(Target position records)
===

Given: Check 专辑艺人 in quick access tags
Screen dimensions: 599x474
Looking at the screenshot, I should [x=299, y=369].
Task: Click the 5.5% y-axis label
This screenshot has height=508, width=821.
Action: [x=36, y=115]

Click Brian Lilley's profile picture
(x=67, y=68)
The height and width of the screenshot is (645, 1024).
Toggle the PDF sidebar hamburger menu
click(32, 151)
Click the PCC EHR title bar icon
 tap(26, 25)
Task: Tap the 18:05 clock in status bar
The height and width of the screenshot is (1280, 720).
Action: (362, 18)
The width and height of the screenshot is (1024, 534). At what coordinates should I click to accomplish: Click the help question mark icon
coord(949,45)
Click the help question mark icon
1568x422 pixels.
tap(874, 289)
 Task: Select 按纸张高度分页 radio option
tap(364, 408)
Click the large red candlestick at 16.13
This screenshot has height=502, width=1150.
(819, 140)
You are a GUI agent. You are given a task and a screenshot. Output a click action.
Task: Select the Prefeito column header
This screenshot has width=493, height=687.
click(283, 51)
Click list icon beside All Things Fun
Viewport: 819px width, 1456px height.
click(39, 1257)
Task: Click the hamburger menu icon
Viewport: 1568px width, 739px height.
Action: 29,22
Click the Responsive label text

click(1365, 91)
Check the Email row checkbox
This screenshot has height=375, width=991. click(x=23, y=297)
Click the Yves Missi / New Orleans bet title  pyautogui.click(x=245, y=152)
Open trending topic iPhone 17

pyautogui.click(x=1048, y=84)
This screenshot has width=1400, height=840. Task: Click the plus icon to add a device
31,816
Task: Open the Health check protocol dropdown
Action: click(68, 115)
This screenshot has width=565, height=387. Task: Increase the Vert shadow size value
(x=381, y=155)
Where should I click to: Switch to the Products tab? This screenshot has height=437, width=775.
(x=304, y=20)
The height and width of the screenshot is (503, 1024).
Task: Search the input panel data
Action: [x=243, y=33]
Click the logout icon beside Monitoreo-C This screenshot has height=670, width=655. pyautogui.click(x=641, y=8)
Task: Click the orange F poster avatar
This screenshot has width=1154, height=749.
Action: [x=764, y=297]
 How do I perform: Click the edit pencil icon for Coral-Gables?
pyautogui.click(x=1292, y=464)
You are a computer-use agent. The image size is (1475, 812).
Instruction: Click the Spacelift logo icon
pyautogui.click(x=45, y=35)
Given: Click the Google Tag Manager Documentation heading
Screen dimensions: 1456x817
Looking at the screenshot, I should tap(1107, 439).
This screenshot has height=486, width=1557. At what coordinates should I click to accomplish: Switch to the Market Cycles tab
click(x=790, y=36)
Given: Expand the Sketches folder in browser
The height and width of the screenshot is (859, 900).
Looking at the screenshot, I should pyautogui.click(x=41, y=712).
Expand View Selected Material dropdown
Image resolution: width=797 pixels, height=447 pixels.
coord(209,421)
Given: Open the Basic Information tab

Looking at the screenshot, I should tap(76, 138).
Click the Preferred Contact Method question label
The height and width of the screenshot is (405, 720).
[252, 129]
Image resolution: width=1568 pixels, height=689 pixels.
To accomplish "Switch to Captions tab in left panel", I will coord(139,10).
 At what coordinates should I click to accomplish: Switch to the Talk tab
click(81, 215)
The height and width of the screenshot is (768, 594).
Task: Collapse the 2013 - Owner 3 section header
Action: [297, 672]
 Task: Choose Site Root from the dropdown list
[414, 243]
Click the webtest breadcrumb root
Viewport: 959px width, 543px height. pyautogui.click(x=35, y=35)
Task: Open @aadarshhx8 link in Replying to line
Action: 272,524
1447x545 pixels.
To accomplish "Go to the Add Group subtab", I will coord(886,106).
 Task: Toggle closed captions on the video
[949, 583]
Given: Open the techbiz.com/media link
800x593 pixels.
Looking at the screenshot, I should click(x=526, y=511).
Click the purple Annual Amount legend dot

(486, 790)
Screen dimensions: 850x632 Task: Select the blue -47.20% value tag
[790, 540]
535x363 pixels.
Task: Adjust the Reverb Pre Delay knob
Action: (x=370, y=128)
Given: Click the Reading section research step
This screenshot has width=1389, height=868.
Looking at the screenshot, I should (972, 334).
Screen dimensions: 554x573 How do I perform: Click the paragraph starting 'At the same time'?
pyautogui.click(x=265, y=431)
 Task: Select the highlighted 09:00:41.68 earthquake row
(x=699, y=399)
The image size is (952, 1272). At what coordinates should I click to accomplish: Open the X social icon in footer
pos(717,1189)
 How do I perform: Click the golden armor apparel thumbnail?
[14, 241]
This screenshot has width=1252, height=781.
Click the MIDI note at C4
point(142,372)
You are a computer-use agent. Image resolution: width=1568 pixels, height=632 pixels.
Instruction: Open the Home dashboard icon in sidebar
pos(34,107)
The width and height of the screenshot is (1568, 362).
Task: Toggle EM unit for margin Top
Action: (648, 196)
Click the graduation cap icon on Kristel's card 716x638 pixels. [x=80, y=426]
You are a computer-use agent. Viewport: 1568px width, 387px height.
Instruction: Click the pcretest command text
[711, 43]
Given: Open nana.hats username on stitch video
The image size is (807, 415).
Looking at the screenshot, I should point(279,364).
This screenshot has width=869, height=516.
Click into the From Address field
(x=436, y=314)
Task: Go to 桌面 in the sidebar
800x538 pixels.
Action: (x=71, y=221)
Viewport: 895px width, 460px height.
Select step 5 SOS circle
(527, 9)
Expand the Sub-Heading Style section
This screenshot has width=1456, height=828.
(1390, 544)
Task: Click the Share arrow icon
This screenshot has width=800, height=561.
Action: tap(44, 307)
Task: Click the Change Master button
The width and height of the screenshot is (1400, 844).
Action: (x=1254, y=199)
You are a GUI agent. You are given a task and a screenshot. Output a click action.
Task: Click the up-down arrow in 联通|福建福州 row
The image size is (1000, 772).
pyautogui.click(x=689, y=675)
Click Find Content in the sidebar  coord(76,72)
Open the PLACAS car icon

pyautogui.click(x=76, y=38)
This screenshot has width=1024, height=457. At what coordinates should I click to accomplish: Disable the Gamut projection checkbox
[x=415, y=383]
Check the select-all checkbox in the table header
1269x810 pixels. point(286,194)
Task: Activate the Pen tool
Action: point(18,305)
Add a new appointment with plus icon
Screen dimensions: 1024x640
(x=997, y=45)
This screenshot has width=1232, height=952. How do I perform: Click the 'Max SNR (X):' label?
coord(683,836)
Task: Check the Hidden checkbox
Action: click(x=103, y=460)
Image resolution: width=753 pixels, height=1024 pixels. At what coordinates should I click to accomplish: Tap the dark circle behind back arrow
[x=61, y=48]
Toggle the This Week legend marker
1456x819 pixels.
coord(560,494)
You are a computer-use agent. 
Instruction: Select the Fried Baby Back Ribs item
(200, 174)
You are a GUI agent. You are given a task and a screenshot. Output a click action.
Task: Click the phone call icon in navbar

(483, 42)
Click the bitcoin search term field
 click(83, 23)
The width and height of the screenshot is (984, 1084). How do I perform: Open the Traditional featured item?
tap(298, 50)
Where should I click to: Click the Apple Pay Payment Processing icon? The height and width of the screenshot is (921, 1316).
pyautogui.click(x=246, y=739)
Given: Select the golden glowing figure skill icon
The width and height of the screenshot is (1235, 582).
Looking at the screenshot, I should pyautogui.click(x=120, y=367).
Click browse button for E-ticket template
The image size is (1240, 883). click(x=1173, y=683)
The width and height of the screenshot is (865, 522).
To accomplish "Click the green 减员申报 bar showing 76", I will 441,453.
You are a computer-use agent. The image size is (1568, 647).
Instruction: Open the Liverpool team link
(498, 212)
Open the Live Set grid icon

===

→ Exercise brief: Rewrite all the items above with "hamburger menu" swapped for "navigation menu" and everything else left as it is.

→ Response to this task:
Given: Check 专辑艺人 in quick access tags
Screen dimensions: 599x474
Looking at the screenshot, I should [x=299, y=369].
Task: Click the 5.5% y-axis label
This screenshot has height=508, width=821.
Action: [x=36, y=115]

Click Brian Lilley's profile picture
(x=67, y=68)
The height and width of the screenshot is (645, 1024).
Toggle the PDF sidebar navigation menu
click(32, 151)
Click the PCC EHR title bar icon
 tap(26, 25)
Task: Tap the 18:05 clock in status bar
The height and width of the screenshot is (1280, 720).
Action: (362, 18)
The width and height of the screenshot is (1024, 534). At what coordinates should I click to accomplish: Click the help question mark icon
coord(949,45)
Click the help question mark icon
1568x422 pixels.
tap(874, 289)
 Task: Select 按纸张高度分页 radio option
tap(364, 408)
Click the large red candlestick at 16.13
This screenshot has height=502, width=1150.
(819, 140)
You are a GUI agent. You are given a task and a screenshot. Output a click action.
Task: Select the Prefeito column header
This screenshot has width=493, height=687.
click(283, 51)
Click list icon beside All Things Fun
Viewport: 819px width, 1456px height.
click(39, 1257)
Task: Click the navigation menu icon
Viewport: 1568px width, 739px height.
Action: 29,22
Click the Responsive label text

click(1365, 91)
Check the Email row checkbox
This screenshot has height=375, width=991. click(x=23, y=297)
Click the Yves Missi / New Orleans bet title  pyautogui.click(x=245, y=152)
Open trending topic iPhone 17

pyautogui.click(x=1048, y=84)
This screenshot has width=1400, height=840. Task: Click the plus icon to add a device
31,816
Task: Open the Health check protocol dropdown
Action: click(68, 115)
This screenshot has width=565, height=387. Task: Increase the Vert shadow size value
(x=381, y=155)
Where should I click to: Switch to the Products tab? This screenshot has height=437, width=775.
(x=304, y=20)
The height and width of the screenshot is (503, 1024).
Task: Search the input panel data
Action: [x=243, y=33]
Click the logout icon beside Monitoreo-C This screenshot has height=670, width=655. pyautogui.click(x=641, y=8)
Task: Click the orange F poster avatar
This screenshot has width=1154, height=749.
Action: [x=764, y=297]
 How do I perform: Click the edit pencil icon for Coral-Gables?
pyautogui.click(x=1292, y=464)
You are a computer-use agent. The image size is (1475, 812).
Instruction: Click the Spacelift logo icon
pyautogui.click(x=45, y=35)
Given: Click the Google Tag Manager Documentation heading
Screen dimensions: 1456x817
Looking at the screenshot, I should tap(1107, 439).
This screenshot has height=486, width=1557. At what coordinates should I click to accomplish: Switch to the Market Cycles tab
click(x=790, y=36)
Given: Expand the Sketches folder in browser
The height and width of the screenshot is (859, 900).
Looking at the screenshot, I should pyautogui.click(x=41, y=712).
Expand View Selected Material dropdown
Image resolution: width=797 pixels, height=447 pixels.
coord(209,421)
Given: Open the Basic Information tab

Looking at the screenshot, I should tap(76, 138).
Click the Preferred Contact Method question label
The height and width of the screenshot is (405, 720).
[252, 129]
Image resolution: width=1568 pixels, height=689 pixels.
To accomplish "Switch to Captions tab in left panel", I will coord(139,10).
 At what coordinates should I click to accomplish: Switch to the Talk tab
click(81, 215)
The height and width of the screenshot is (768, 594).
Task: Collapse the 2013 - Owner 3 section header
Action: [297, 672]
 Task: Choose Site Root from the dropdown list
[414, 243]
Click the webtest breadcrumb root
Viewport: 959px width, 543px height. pyautogui.click(x=35, y=35)
Task: Open @aadarshhx8 link in Replying to line
Action: 272,524
1447x545 pixels.
To accomplish "Go to the Add Group subtab", I will coord(886,106).
 Task: Toggle closed captions on the video
[949, 583]
Given: Open the techbiz.com/media link
800x593 pixels.
Looking at the screenshot, I should click(x=526, y=511).
Click the purple Annual Amount legend dot

(486, 790)
Screen dimensions: 850x632 Task: Select the blue -47.20% value tag
[790, 540]
535x363 pixels.
Task: Adjust the Reverb Pre Delay knob
Action: (x=370, y=128)
Given: Click the Reading section research step
This screenshot has width=1389, height=868.
Looking at the screenshot, I should (972, 334).
Screen dimensions: 554x573 How do I perform: Click the paragraph starting 'At the same time'?
pyautogui.click(x=265, y=431)
 Task: Select the highlighted 09:00:41.68 earthquake row
(x=699, y=399)
The image size is (952, 1272). At what coordinates should I click to accomplish: Open the X social icon in footer
pos(717,1189)
 How do I perform: Click the golden armor apparel thumbnail?
[14, 241]
This screenshot has width=1252, height=781.
Click the MIDI note at C4
point(142,372)
You are a computer-use agent. Image resolution: width=1568 pixels, height=632 pixels.
Instruction: Open the Home dashboard icon in sidebar
pos(34,107)
The width and height of the screenshot is (1568, 362).
Task: Toggle EM unit for margin Top
Action: (648, 196)
Click the graduation cap icon on Kristel's card 716x638 pixels. [x=80, y=426]
You are a computer-use agent. Viewport: 1568px width, 387px height.
Instruction: Click the pcretest command text
[711, 43]
Given: Open nana.hats username on stitch video
The image size is (807, 415).
Looking at the screenshot, I should point(279,364).
This screenshot has width=869, height=516.
Click into the From Address field
(x=436, y=314)
Task: Go to 桌面 in the sidebar
800x538 pixels.
Action: (x=71, y=221)
Viewport: 895px width, 460px height.
Select step 5 SOS circle
(527, 9)
Expand the Sub-Heading Style section
This screenshot has width=1456, height=828.
(1390, 544)
Task: Click the Share arrow icon
This screenshot has width=800, height=561.
Action: tap(44, 307)
Task: Click the Change Master button
The width and height of the screenshot is (1400, 844).
Action: (x=1254, y=199)
You are a GUI agent. You are given a task and a screenshot. Output a click action.
Task: Click the up-down arrow in 联通|福建福州 row
The image size is (1000, 772).
pyautogui.click(x=689, y=675)
Click Find Content in the sidebar  coord(76,72)
Open the PLACAS car icon

pyautogui.click(x=76, y=38)
This screenshot has width=1024, height=457. At what coordinates should I click to accomplish: Disable the Gamut projection checkbox
[x=415, y=383]
Check the select-all checkbox in the table header
1269x810 pixels. point(286,194)
Task: Activate the Pen tool
Action: point(18,305)
Add a new appointment with plus icon
Screen dimensions: 1024x640
(x=997, y=45)
This screenshot has width=1232, height=952. How do I perform: Click the 'Max SNR (X):' label?
coord(683,836)
Task: Check the Hidden checkbox
Action: click(x=103, y=460)
Image resolution: width=753 pixels, height=1024 pixels. At what coordinates should I click to accomplish: Tap the dark circle behind back arrow
[x=61, y=48]
Toggle the This Week legend marker
1456x819 pixels.
coord(560,494)
You are a computer-use agent. 
Instruction: Select the Fried Baby Back Ribs item
(200, 174)
You are a GUI agent. You are given a task and a screenshot. Output a click action.
Task: Click the phone call icon in navbar

(483, 42)
Click the bitcoin search term field
 click(83, 23)
The width and height of the screenshot is (984, 1084). How do I perform: Open the Traditional featured item?
tap(298, 50)
Where should I click to: Click the Apple Pay Payment Processing icon? The height and width of the screenshot is (921, 1316).
pyautogui.click(x=246, y=739)
Given: Select the golden glowing figure skill icon
The width and height of the screenshot is (1235, 582).
Looking at the screenshot, I should pyautogui.click(x=120, y=367).
Click browse button for E-ticket template
The image size is (1240, 883). click(x=1173, y=683)
The width and height of the screenshot is (865, 522).
To accomplish "Click the green 减员申报 bar showing 76", I will 441,453.
You are a computer-use agent. The image size is (1568, 647).
Instruction: Open the Liverpool team link
(498, 212)
Open the Live Set grid icon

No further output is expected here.